One could spend a whole lifetime within that gaze, without ever reaching the summit of that peak. It is not however a useless effort. Within that gaze one does not walk, but flies. One is not a tourist but a pilgrim.

Although the pilgrim can never reach the height of that sacred mountain, the sum of all created perfection, he sees it with ever increasing clarity the more he flies toward her.

 

While on this pilgrimage of the soul, the pilgrim flies toward a gaze that does not merely envelope but penetrates him. Closing his eyes, he perceives a light in the depths of his being.

The gaze is the soul of the countenance. It is an impressive countenance! The fool might consider it inexpressive. To a skilled observer, it is greater than History because it touches eternity; greater than the universe because it reflects the infinite.

The forehead appears to contain thoughts that, beginning with a crib and ending with a Cross, take in all of human events.

The lines of the entire face and nose possess a charm “more beautiful than beauty.” As a poet once wrote, these are silent lips that nevertheless say everything at every moment. They appear to praise God in the uniqueness of every creature, beseeching God to have pity on every pain and misery as if she had suffered from each one of them. These lips have an eloquence which reduces the orations of Demosthenes or Cicero to utter babble. What can be said of the skin other that it is snowy-white? This description says both everything and nothing. To describe it, one would need to imagine a snowiness that profoundly reflects with infinite discretion, all the shades of the rainbow, which would in turn inspire the soul that contemplated it with all the wonders of purity.

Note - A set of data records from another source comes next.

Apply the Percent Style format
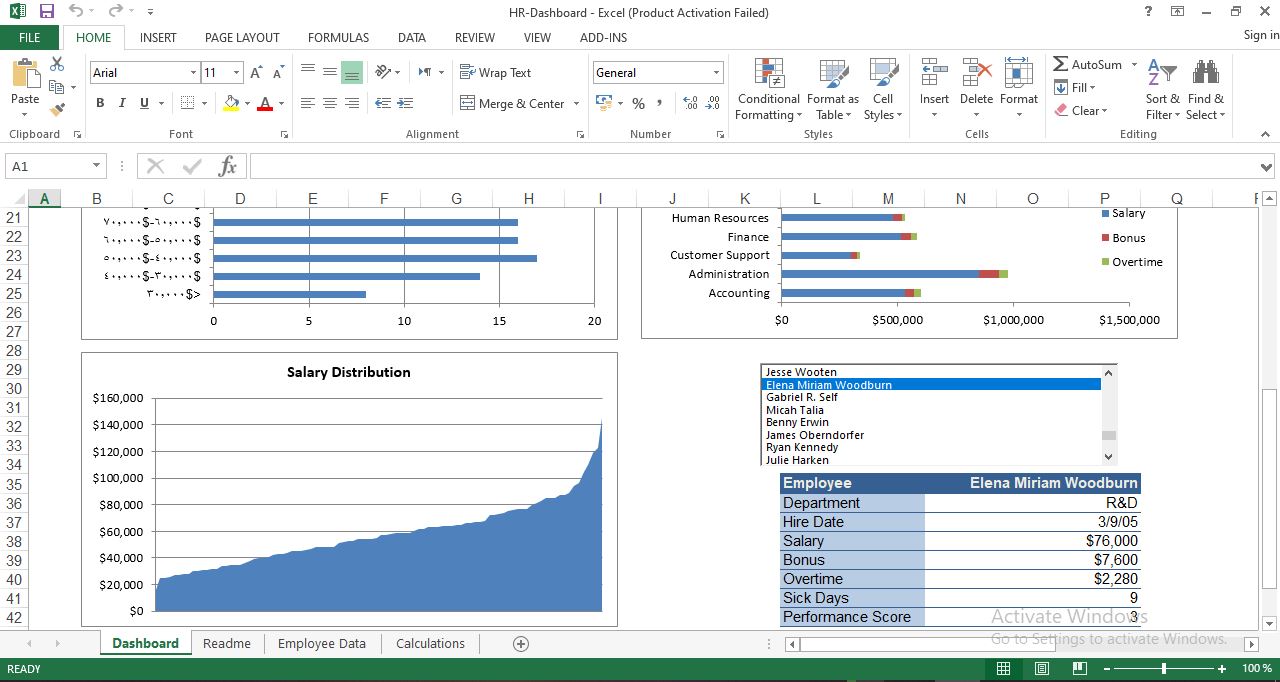This screenshot has width=1280, height=682. click(x=637, y=103)
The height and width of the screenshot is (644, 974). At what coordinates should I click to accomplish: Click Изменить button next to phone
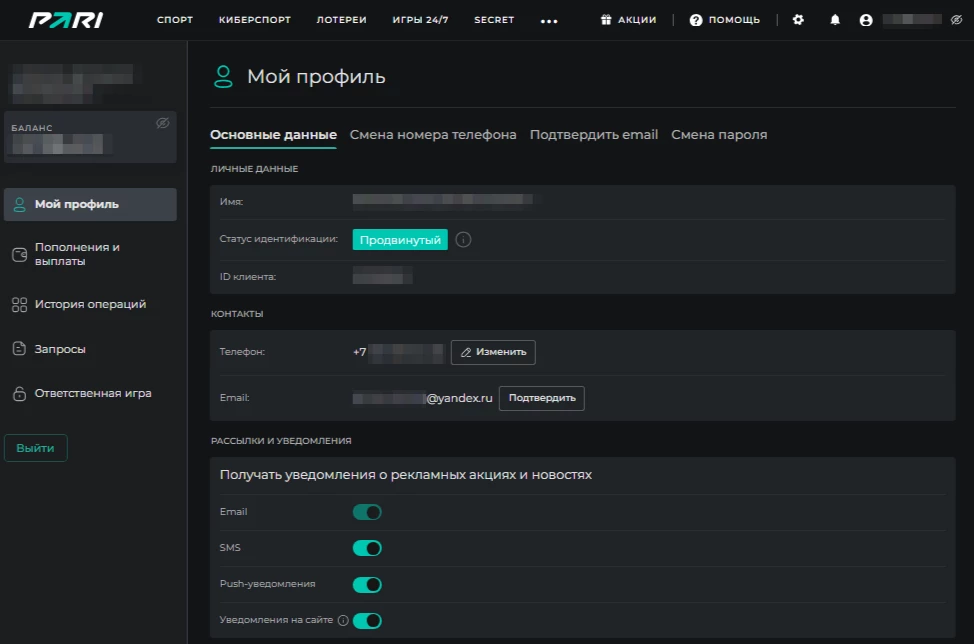[x=493, y=352]
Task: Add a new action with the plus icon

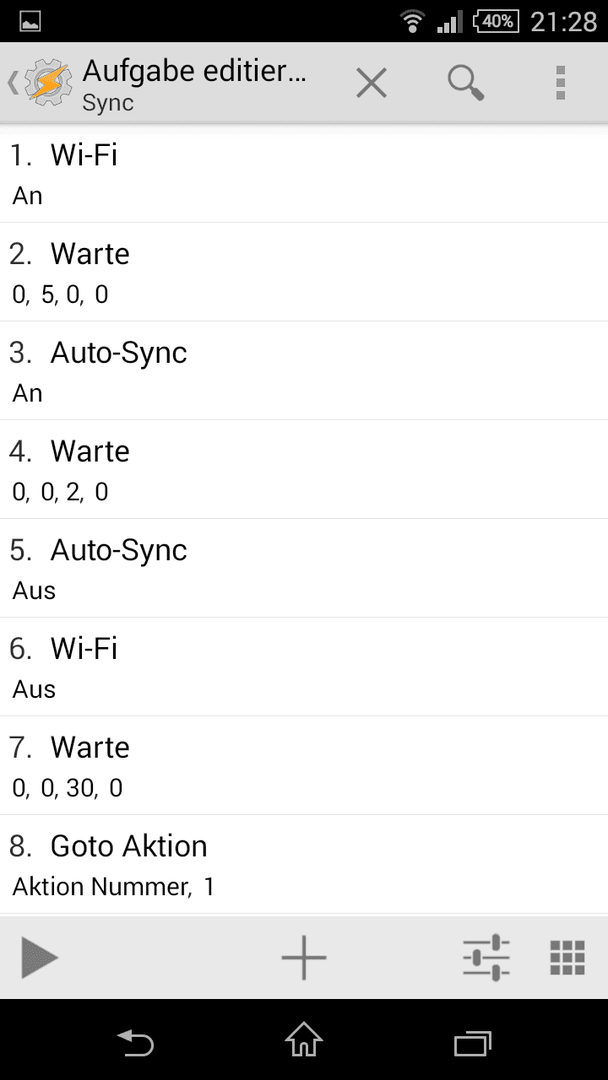Action: click(304, 957)
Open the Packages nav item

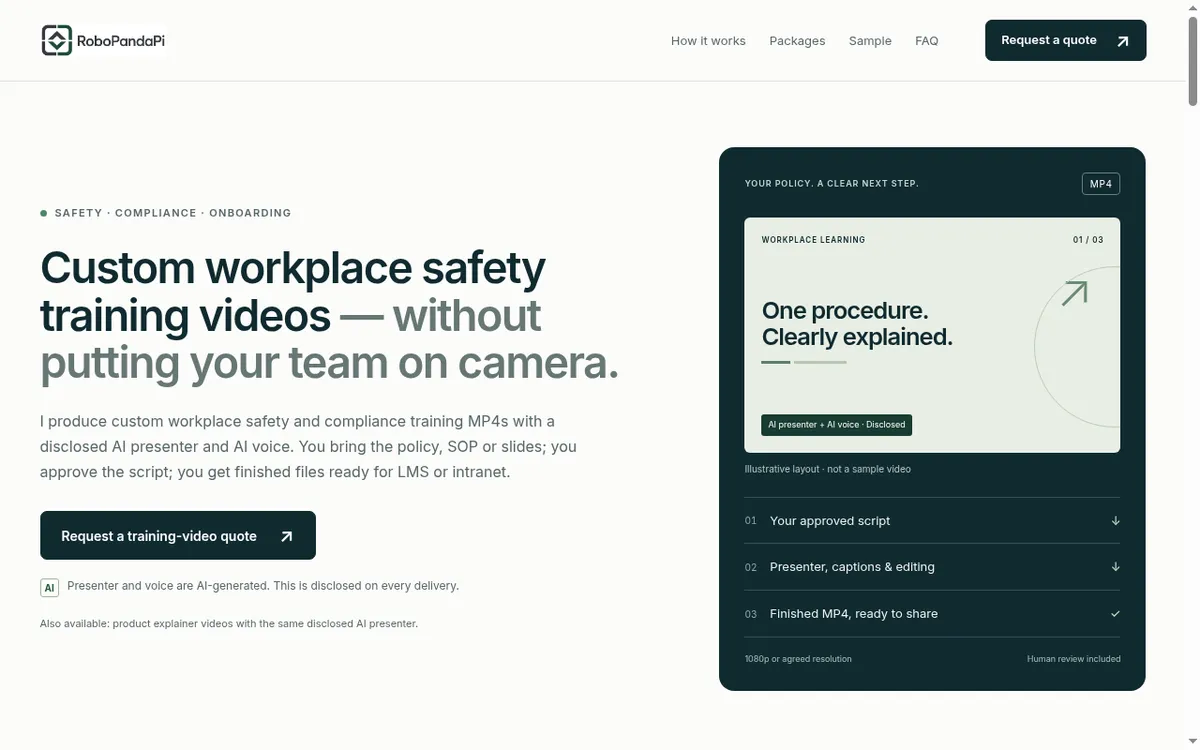[x=797, y=41]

Yes, I went on pilgrimage within this gaze so filled with surprises. Yet, I unexpectedly feel that her gaze also went on pilgrimage inside me. Hers was a poor and merciful pilgrimage, not from splendor to splendor, but from need to need, from misery to misery. If only I open myself to her, she will offer me a remedy for my shortcomings, help against every obstacle and hope for every affliction. 

Miraculous Pilgrim Statue of Fatima

This statue is a wooden statue without any special artistic value like so many others. And yet, one only has to fix one’s eyes on this statue to see that, without moving or the least physical transformation, it becomes brilliant with all these splendors. I do not know how this happens. However, if the reader wishes, let him look and see…

I insist. If you believe in the description that I have made, I invite you in turn to make this magnificent pilgrimage within the gazes of the Virgin. If you do not believe, look and see. I could not offer a better invitation…

I pray to her for thee. I pray for the Holy Church troubled and tormented as never before. 


(*) The preceding article has been translated and adapted without author’s revision. – Ed. American TFP.